Sören Auer described the difference between the Web 1.0, 2.0 and 3.0 as follows: On the Web 1.0, you had many websites that provided unstructured, mainly textual content. On the Web 2.0, you have a few large websites that are specialised on specific content types. And, finally, on the Web 3.0, there are many websites which contain, and are able to semantically syndicate, arbitrarily structured content.
So why would we need another web? What you cannot do with the current web is finding answers to seemingly complex, yet in reality pretty mundane question such as: Where in Leipzig do I find an apartment that is close to bilingual, German-French child care facilities? Are there any ERP service providers which have offices in Vienna and Berlin? Who are the researchers in South-East Asia currently working on database related topics?
Sören further discussed three of the present means of bringing relation data to the web: Triplify (a web application plugin that exposes data from relational databases in RDF), D2RQ (a declarative language to describe mappings between relational database schemata and OWL/RDFS ontologies, developed at Free University Berlin), and Virtuoso Universal Server (a middleware and database engine hybrid delivering for instance data integration for SQL, RDF, XML, Web Services). With respect to Triplify, Sören – who is Triplify’s founder and main developer at AKSW Uni Leipzig – showed and discussed the configuration for WordPress 2.1., which can be found here (click here for more configurations, e.g. for Joomla, OpenConf and Drupal). The next aim for Triplify is to become an integral part in enduser web app distibutions.

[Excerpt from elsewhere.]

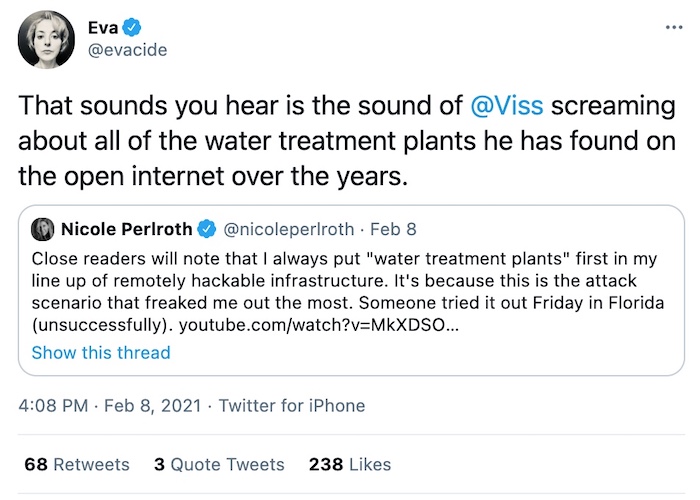
Task: Click the quoted tweet's Feb 8 date
Action: (x=401, y=229)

And important question raised by Sören was: How do next generation search engines know that something has changed on the web of data? He suggested three approaches:
- Always try to crawl everything (this may sound silly – but that’s actually what is happening on the current web)

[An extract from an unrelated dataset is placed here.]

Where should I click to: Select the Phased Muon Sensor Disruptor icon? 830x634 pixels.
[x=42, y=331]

- Ping a central update notification service – e.g. PingTheSemanticWeb.com – which works as a showcase, but will probably not scale if the data web gets really deployed.
- Each linked data endpoint publishes an update log – e.g. with Triplify, as a special folder inside the Triplify namespace, e.g. http://example.com/Triplify/update
Also discussed by Sören and worth checking out is Reuters’ Semantic proxy – the demo went live in late September.

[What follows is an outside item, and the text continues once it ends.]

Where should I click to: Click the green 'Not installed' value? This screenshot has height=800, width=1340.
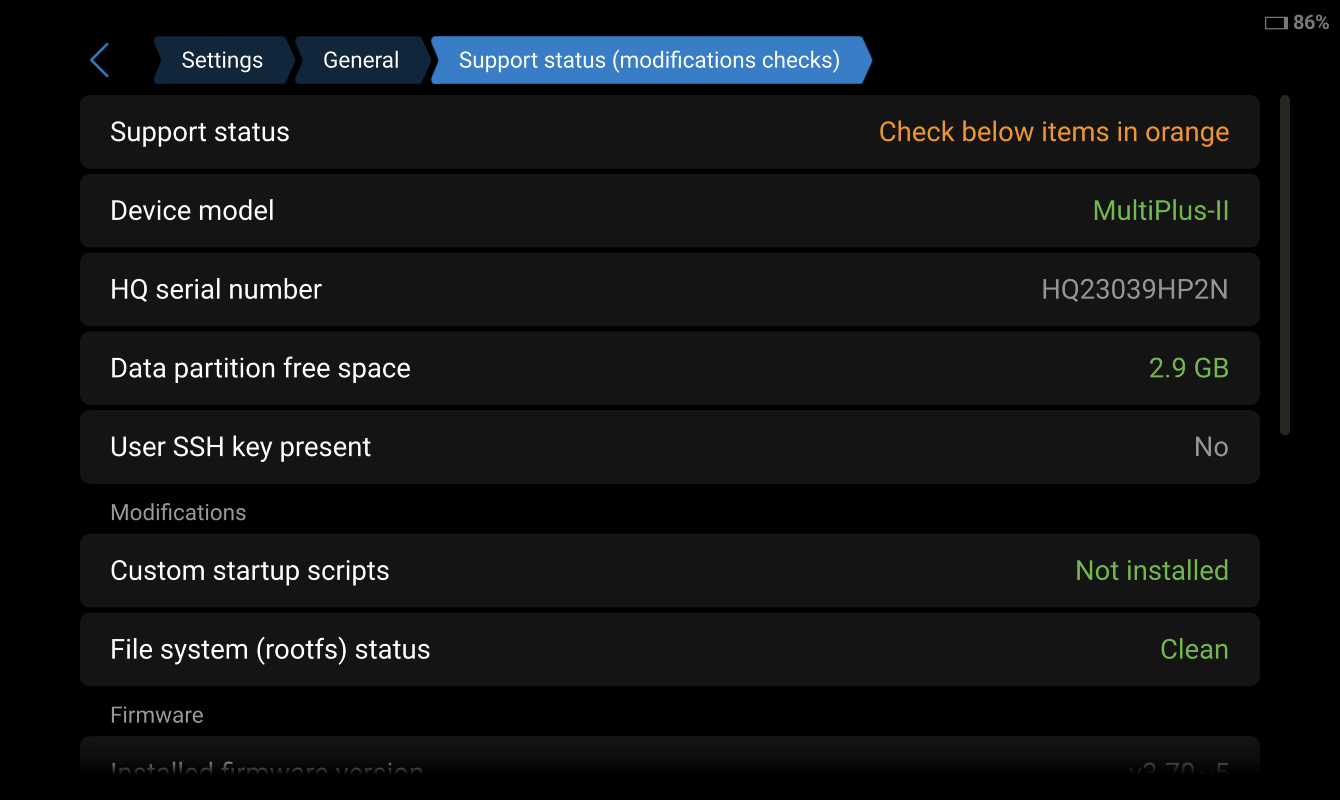coord(1151,571)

Orri Erling, as the lead developer of the Virtuoso Team, addressed the issue of mapping relational databases to RDF with OpenLink Virtuoso. In his talk, he addressed the pros and cons of RDF data warehouse:
Pros
- Even query performance across all data
- Possibility of forward-chaining inference
- Some SPARQL features may be better supported, e.g. Unspecified predicates
Cons
- Keeping data up-to-date
- Complex set up, needs dedicated servers: you don’t build them on a whim
What Virtuoso delivers is mapping of SPARQL to SQL against any existing schema (whether stored in Virtuoso or elsewhere); a physical quad-store (quad as in quadruple; not as in quad-bike:); and Federated/local Relational Data Base Management Systems (RDBMS).
A more detailed discussion of the requirements for Relational-to-RDF Mapping is available on Orri’s blog, where he discusses it in the light of his own experience. A power point presentation of a previous talk he gave to the W3C RDB2RDF Incubator Group can be downloaded here: Mapping Relational Databases to RDF with OpenLink Virtuoso (PPT, 115KB). His summary of the group discussions around the same topic, Requirements for Relational to RDF Mapping, can be found here.
Orri also showed the Virtuoso billion triples demo which, according to the corresponding blogpost, “is being worked on at the time of submission and may be shown online by appointment.” The demo was a submission to the Billion Triples Challenge.